After an issue with a high-voltage line on October 8, the Electric Reliability Council of Texas, ERCOT, told electricity distribution companies to reduce system demand in the border region by 200 megawatts because of transmission issues and unplanned power plant outages of more than 1,000 megawatts. The rolling blackouts continued for two days. ERCOT operates the grid that covers the entire state of Texas. To cover part of the demand, ERCOT imported 50 megawatts from the Mexican grid across the border.
Residents have been warned to get used to it.
The border region that straddles the Texas and Mexico border includes four counties with a population of 1,305,000, of which more than 90 percent are Hispanic. Brownsville and McAllen are the largest cities in the border region.
In a warning to consumers, Ken McIntyre, ERCOT vice president for Grid Planning and Operations, said border residents will see more "localized concerns" during the next few years.
Two electric transmission projects will be completed in 2016, costing $1 billion in transmission improvements, which will help the border area import more electricity from norther parts of the Texas grid.
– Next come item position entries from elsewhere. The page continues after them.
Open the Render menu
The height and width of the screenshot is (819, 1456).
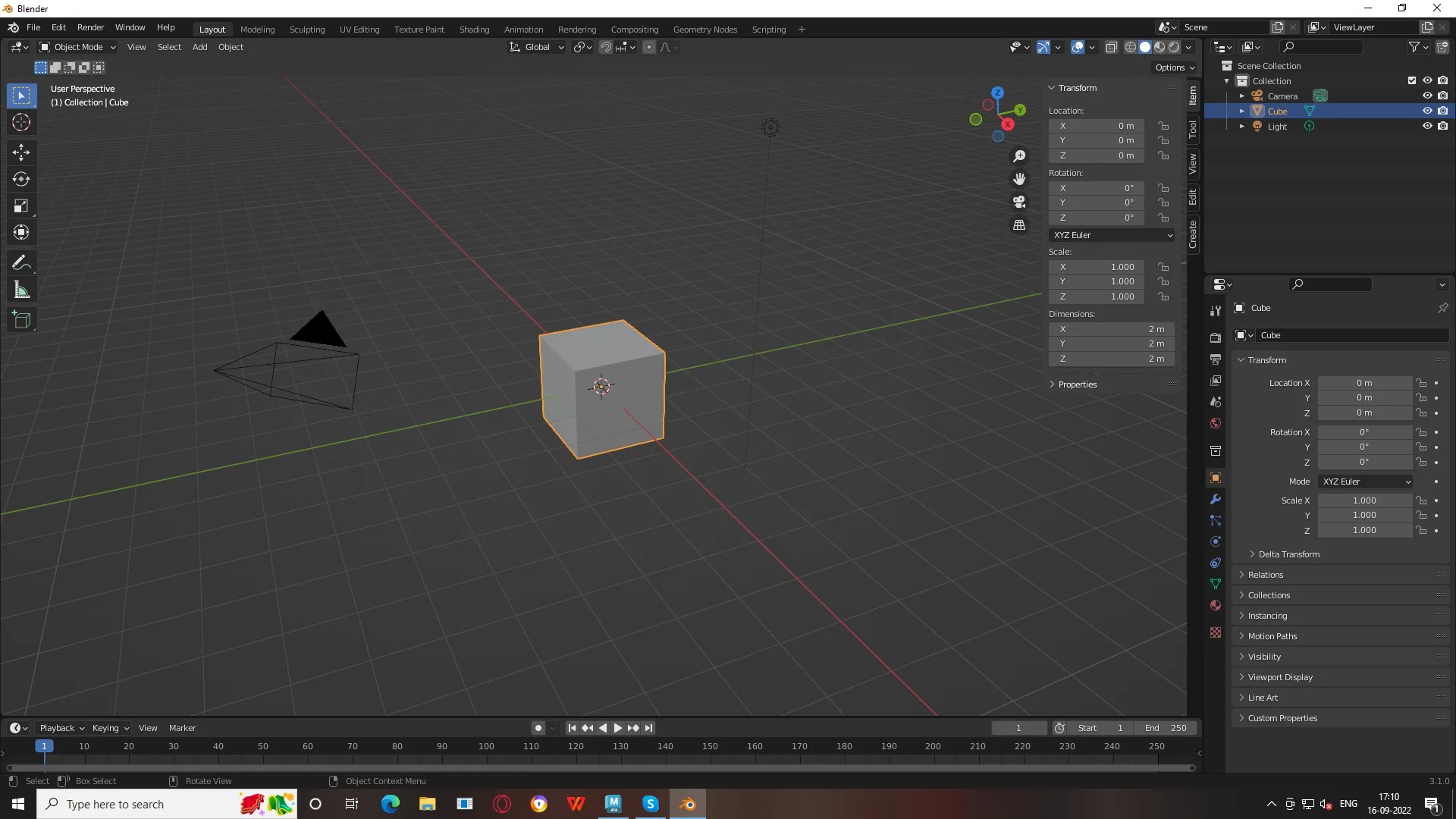(x=90, y=27)
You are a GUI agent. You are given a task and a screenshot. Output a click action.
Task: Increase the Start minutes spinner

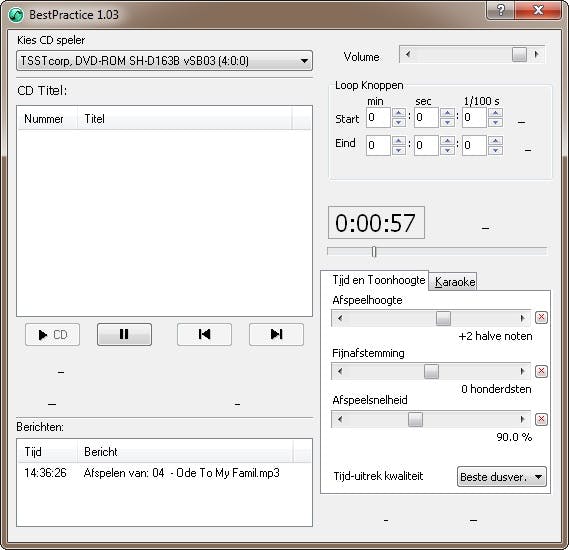(x=399, y=113)
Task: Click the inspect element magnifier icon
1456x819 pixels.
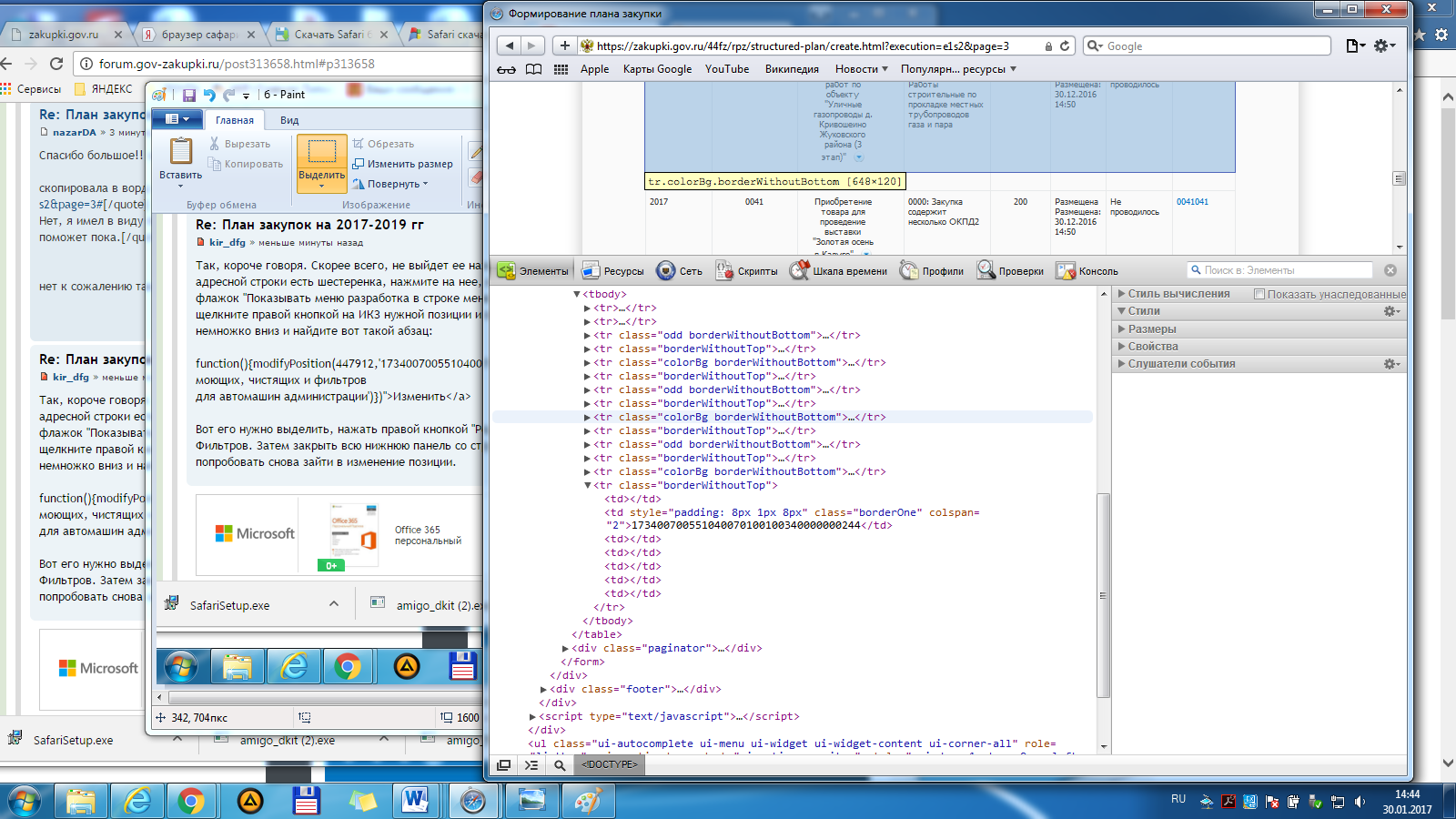Action: [560, 765]
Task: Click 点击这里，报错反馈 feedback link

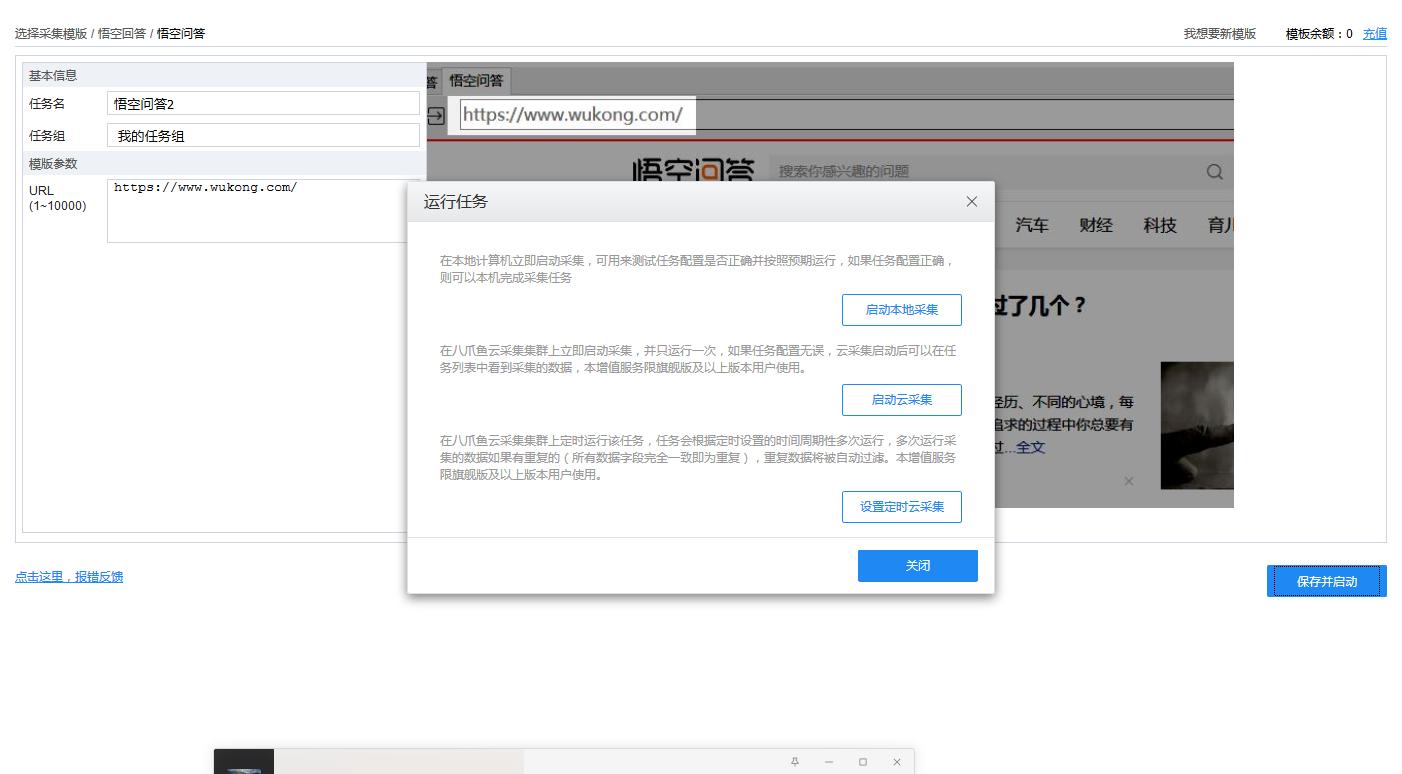Action: pyautogui.click(x=69, y=576)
But officials at ERCOT believe more work will be needed to keep-up with growing demand for electricity along Texas' border communities, which have few power plants and distribution lines.
Growth along the border region in Texas is largely due to illegal immigration with the city of McAllen exploding in growth by 67 percent between 2001 and 2010.
Current electricity demand along the border peaks at more than 2,300 megawatts and is expected to grow to 2,600 MW by next summer and then to 2,900 MW by 2020. 600 MW of current capacity is generated by wind.
ERCOT representatives believe the entire border region will need 3,200 MW of additional generation but expect only a fraction of that will be built.
As shortages increase, prices also increase but regulations limit how quickly power companies may increase those prices, thereby limiting how quickly companies produce more plants.
Since around 2010, investors expected Texas to face severe energy shortages within the decade. Coal currently produces 45 percent of the state's electricity but state regulators believe EPA rules that reduce carbon dioxide emmissions by 30 percent by 2030 hinder development of new plants.
Because of hydraulic fracturing, Texas is full of natural gas but gas power plants remain far more expensive to construct and maintain than coal plants.